Weak Referrals – With respect to yourself, weak referrals/links are the people that you’ve met briefly on the street, at work, at party etc. You have their contact info and if someone mentioned you they’d have to think about who you were. These kinds of relationships may help you get into the door but may have very little influence in the actually decision process. It could mean the difference between getting an interview and nothing, but it doesn’t help in actually getting the job.
It’s funny, some people make a living by exposing their network. During my startup, one guy approached us saying that he could help introduce us to some top VCs he “knew”. Sure he had their emails and stuff but he hardly knew these people or was in good standing with them. What was the catch? This guy wanted something like $5000 to perform non-refundable “due diligence” before he made the referral. You know what? I almost believed this guy until a friend helped out and actually called one of the people on the list that he knew personally. It’s a shame how people take advantage of those in need. (in this case the lowly entrepreneur)
Strong Referrals – Now these are people that you know personally and when you ask them to look at something they will look at it. Often you will ask your friend as a favor to look at something or maybe you say you’ll take them out for lunch. But these kinds of referrals get you somewhere. Because you have a strong relationship, you know not to waste each other’s time. If you did start wasting the other person’s time then the relationship weakens and your ability to refer has less strength. Strong referrals are made at your discretion, not everyone deserves them.
This leads to the the rules. (my rules)
Rules of Referring
1. Referrals are a privilege, not a right, even with good friends.
I have a story to illustrate. There’s a person I know who is older but well connected in the Bay Area. I’ve known him for about two years and have had numerous talks with him. For some reason it’s only recently that he chose to introduce me to some pretty strong connections he has. At first I thought, why couldn’t you have referred me to these people like 8 months ago when I first told you about my business?!? From my understanding, it seems he was waiting for me to take the necessary steps before he felt that I was worthwhile to introduce to the people he knew. I think he was right in waiting.
2. You can’t angry for someone who doesn’t want to refer you.
Referrals are always best when someone offers to refer you. Hopefully you shouldn’t have to ask for a referral because you put your friend in an awkward position if he doesn’t want to refer you. But there are times when you have to ask because your friends may not know how to help unless you ask them specifically. Like I mentioned in point #1, referrals are a privilege. E.g. We all have friends that are hecka lazy and you wouldn’t go referring them until they got their act together.

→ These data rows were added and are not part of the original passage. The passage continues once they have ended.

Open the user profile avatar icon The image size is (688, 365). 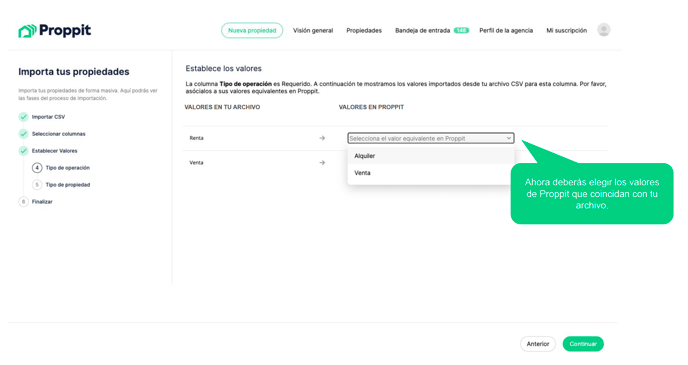604,30
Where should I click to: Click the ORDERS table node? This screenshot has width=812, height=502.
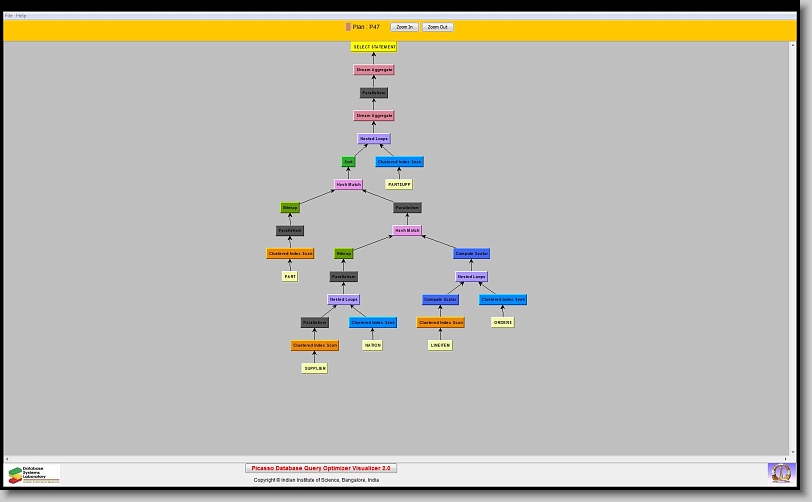502,323
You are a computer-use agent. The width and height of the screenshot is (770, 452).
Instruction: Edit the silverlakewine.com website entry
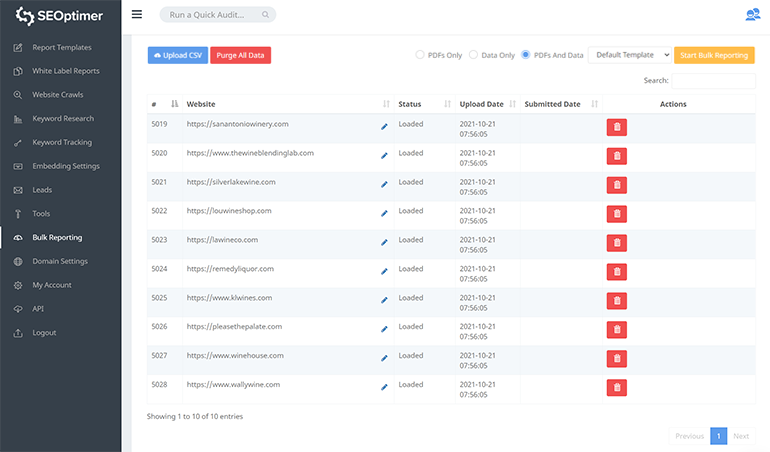click(x=384, y=184)
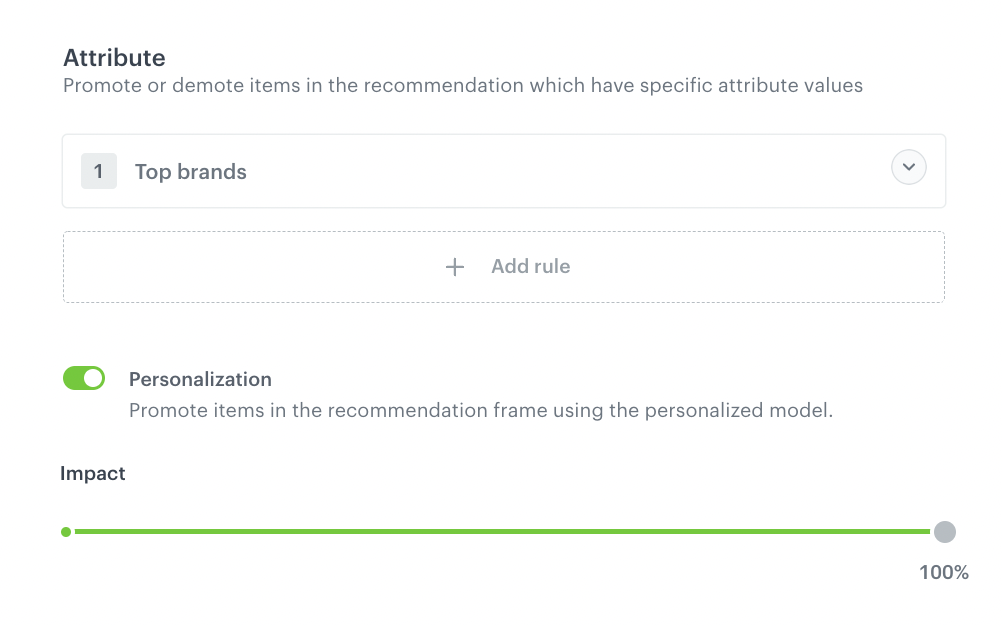The height and width of the screenshot is (626, 1002).
Task: Click the number 1 badge on Top brands
Action: coord(99,171)
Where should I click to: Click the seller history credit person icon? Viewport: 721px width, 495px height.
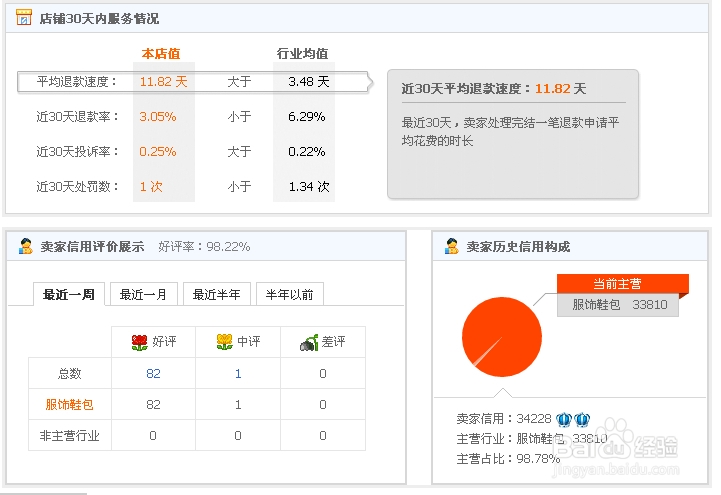click(x=452, y=246)
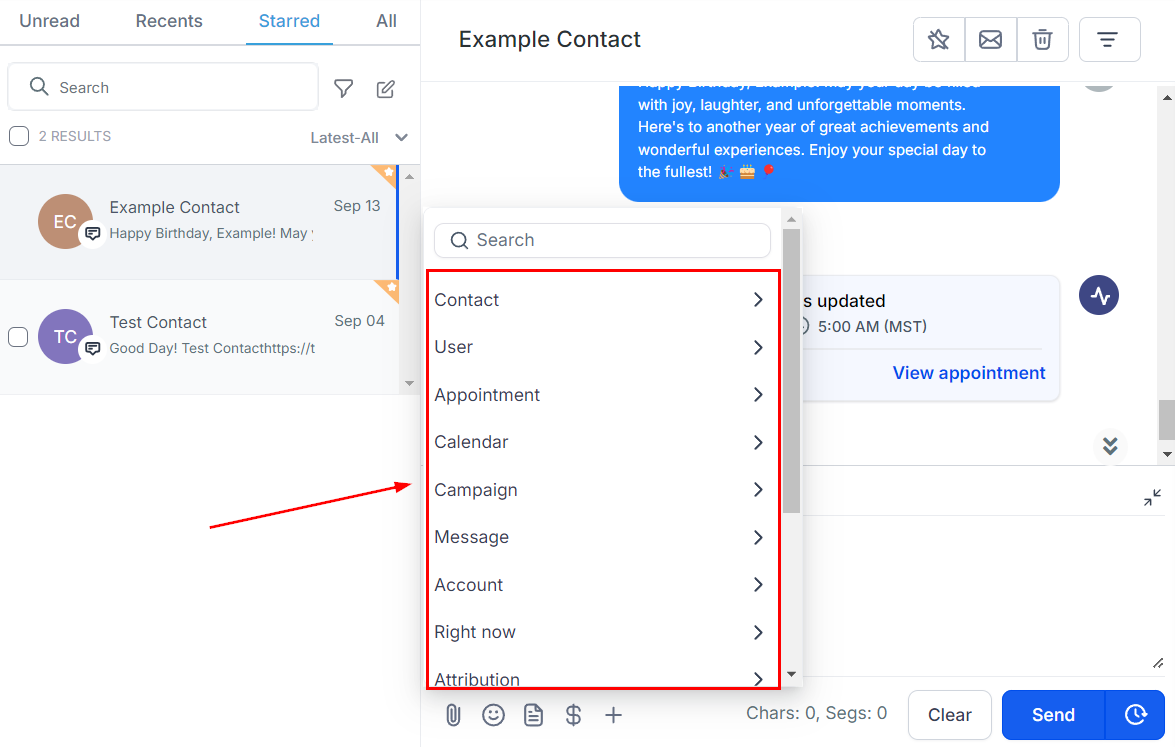Click the dollar sign payment icon
Viewport: 1175px width, 747px height.
tap(573, 715)
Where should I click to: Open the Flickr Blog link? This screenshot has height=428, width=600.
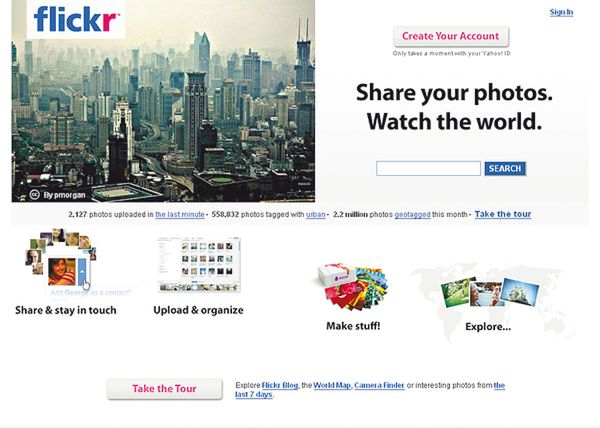(280, 386)
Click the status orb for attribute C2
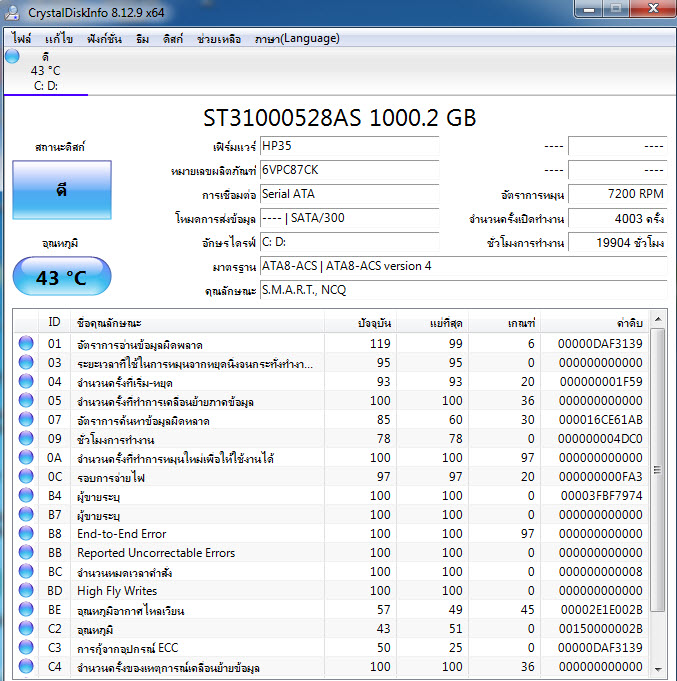The height and width of the screenshot is (681, 677). (26, 629)
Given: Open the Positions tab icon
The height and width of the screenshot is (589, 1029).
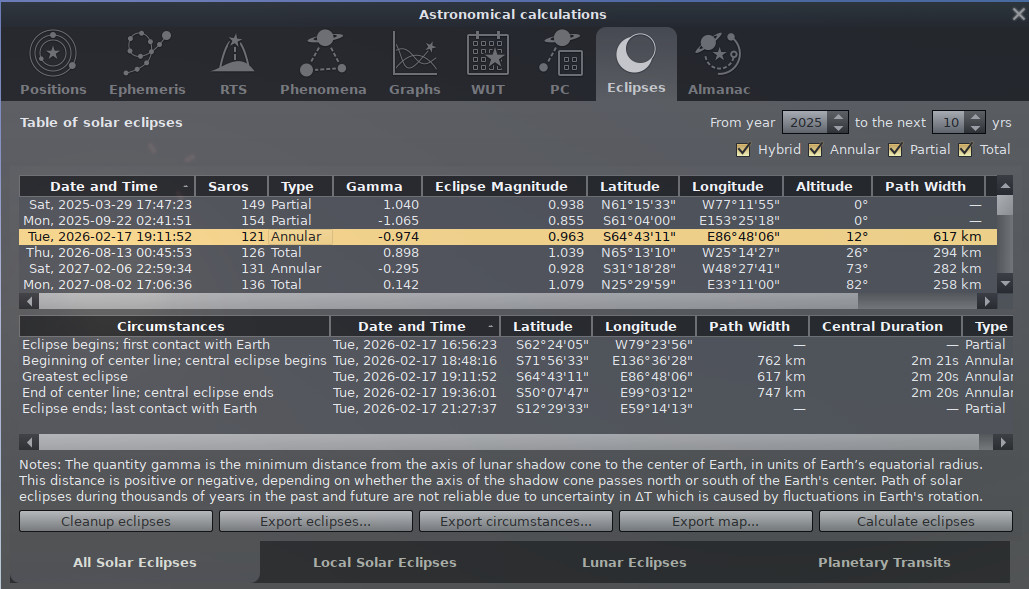Looking at the screenshot, I should (53, 54).
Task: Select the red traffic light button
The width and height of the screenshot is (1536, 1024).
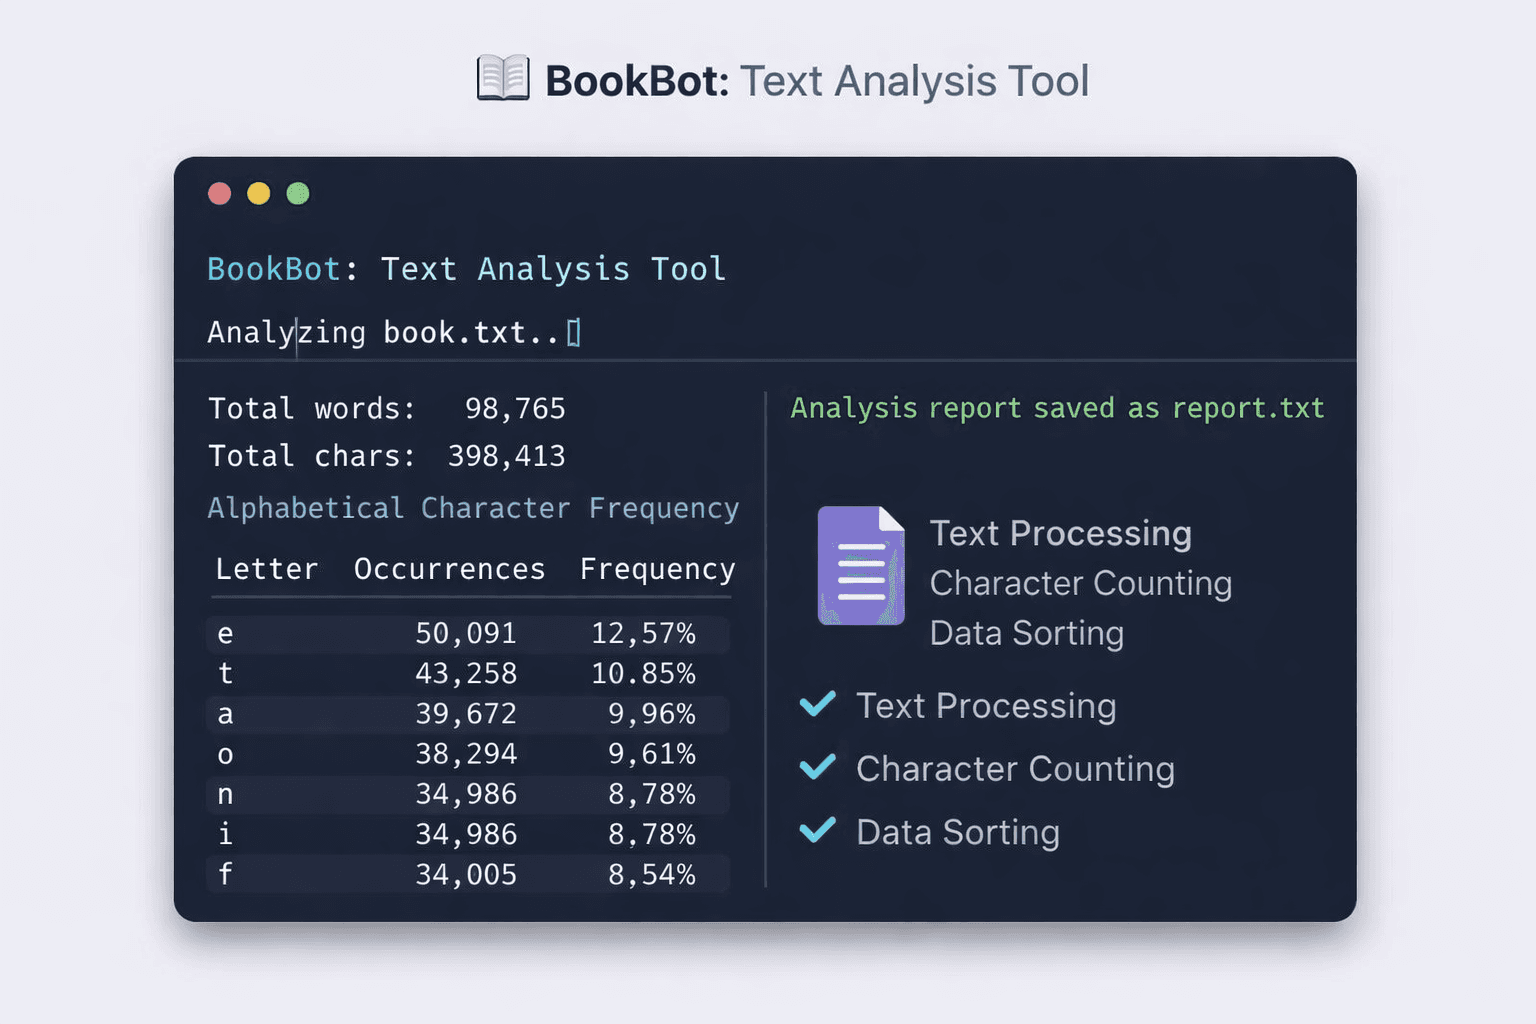Action: pos(220,193)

3. You must earn a referral
Adding to what I said previously, you need to do some work yourself. That may mean improving your resume, doing some research, etc. Basically if you can show that you’ve put some work into something, hopefully your friend will recognize it and be willing to help out. Some people have worked hard to get where they are now and if you want them to help you, they want to see you work hard too. (note: there’s a difference between working hard and suffering)
4. Referrals take time
Give it time, people who have authority are typically busy. Maybe they are figuring out how they can help before they decide to reply to you. You don’t really know what’s going on so be patient. But that being said, keep exploring other options and don’t rely solely one one referral.